Paul Peet via llvm-dev
2016-Feb-08 14:54 UTC
[llvm-dev] Memory Store/Load Optimization Issue (Emulating stack)
Hello, I am trying to emulate the "stack" as like on x86 when using push/pop so afterwards I can use LLVM's optimizer passes to simplify (reduce junk) the code.

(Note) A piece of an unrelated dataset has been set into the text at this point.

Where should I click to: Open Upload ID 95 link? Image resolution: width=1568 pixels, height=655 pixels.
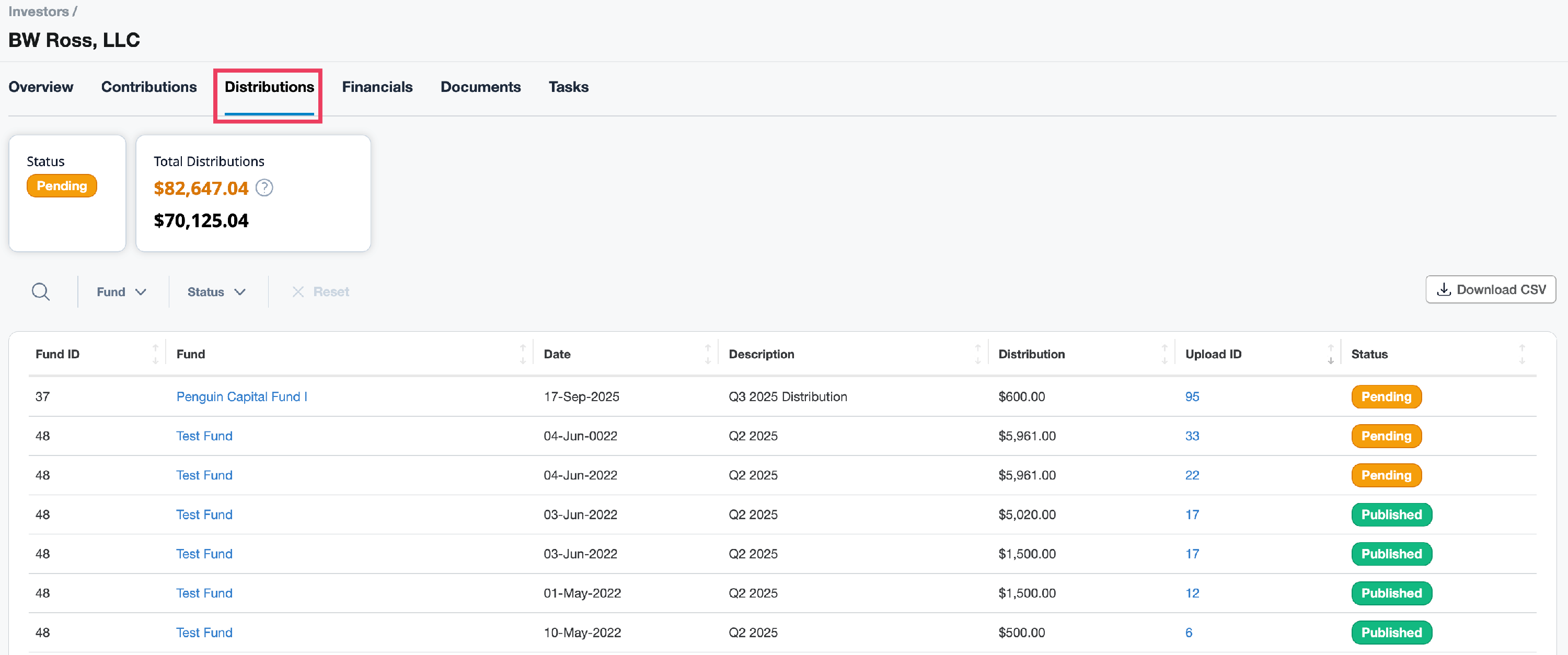[1191, 396]
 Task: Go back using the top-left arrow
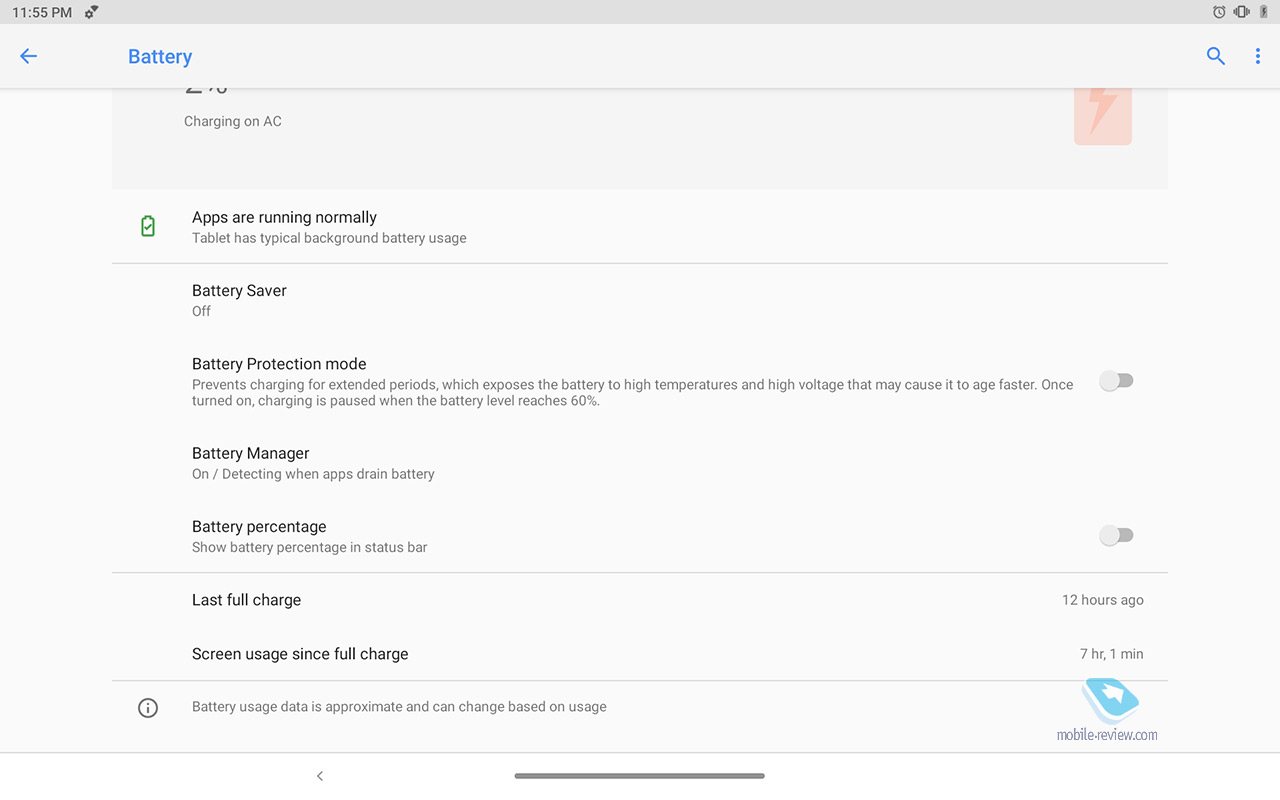[x=28, y=56]

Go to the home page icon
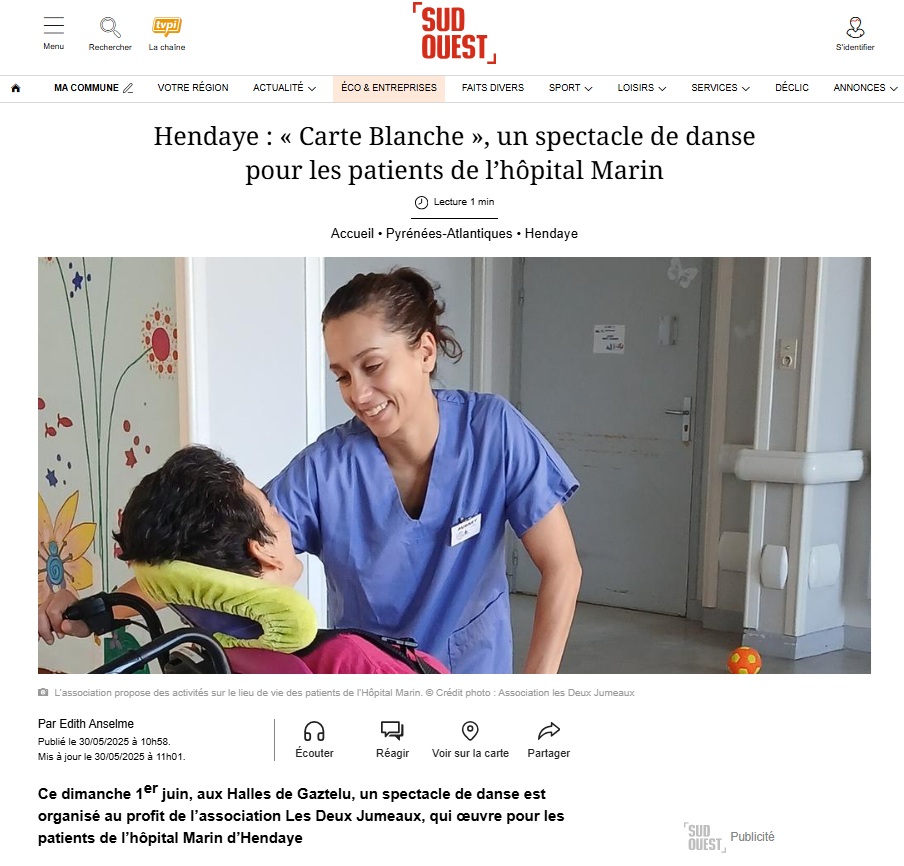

The LLVM IR code: define { i32, i32, i32 } @test(i32 %foo, i32 %bar, i32 %sp) { ; push foo (On "stack") %sp_1 = sub i32 %sp, 4 %sp_1_ptr = inttoptr i32 %sp_1 to i32* store i32 %foo, i32* %sp_1_ptr, align 4 ; push bar %sp_2 = sub i32 %sp_1, 4 %sp_2_ptr = inttoptr i32 %sp_2 to i32* store i32 %bar, i32* %sp_2_ptr, align 4 ; val1 = pop (val1 = bar) %sp_3_ptr = inttoptr i32 %sp_2 to i32* %val1 = load i32, i32* %sp_3_ptr, align 4 %sp_3 = add i32 %sp_2, 4 ; val2 = pop (val2 = foo) %sp_4_ptr = inttoptr i32 %sp_3 to i32* %val2 = load i32, i32* %sp_4_ptr, align 4 %sp_4 = add i32 %sp_3, 4 %ret_1 = insertvalue { i32, i32, i32 } undef, i32 %val1, 0 %ret_2 = insertvalue { i32, i32, i32 } %ret_1, i32 %val2, 1 %ret_3 = insertvalue { i32, i32, i32 } %ret_2, i32 %sp_4, 2 ret { i32, i32, i32 } %ret_3 } This code will "push" two values onto the stack and pop them in reverse order so afterwards "foo" and "bar" will be swapped and returned back. After running this through "opt -O2 ./test.ll", I am getting this: define { i32, i32, i32 } @test(i32 %foo, i32 %bar, i32 %sp) #0 { %sp_1 = add i32 %sp, -4 %1 = zext i32 %sp_1 to i64 %sp_1_ptr = inttoptr i64 %1 to i32* store i32 %foo, i32* %sp_1_ptr, align 4 %sp_2 = add i32 %sp, -8 %2 = zext i32 %sp_2 to i64 %sp_2_ptr = inttoptr i64 %2 to i32* store i32 %bar, i32* %sp_2_ptr, align 4 %val2 = load i32, i32* %sp_1_ptr, align 4 %ret_1 = insertvalue { i32, i32, i32 } undef, i32 %bar, 0 ; Swapped %ret_2 = insertvalue { i32, i32, i32 } %ret_1, i32 %val2, 1; Not Swapped (Not optimized; Should be %foo) %ret_3 = insertvalue { i32, i32, i32 } %ret_2, i32 %sp, 2 ret { i32, i32, i32 } %ret_3 } As you can see that the IR has got additional code, eg. zext. But the main problem here is that val2 hasn't been optimized. Could anyone show me some hints what is preventing the second val from being optimized? (My guess would be the zext because I am using %sp as a 32bit pointer although the "target" is 64bit). Regards, Paul -------------- next part -------------- An HTML attachment was scrubbed... URL: <http://lists.llvm.org/pipermail/llvm-dev/attachments/20160208/dc097a10/attachment.html>
Philip Reames via llvm-dev
2016-Feb-09 23:26 UTC
[llvm-dev] Memory Store/Load Optimization Issue (Emulating stack)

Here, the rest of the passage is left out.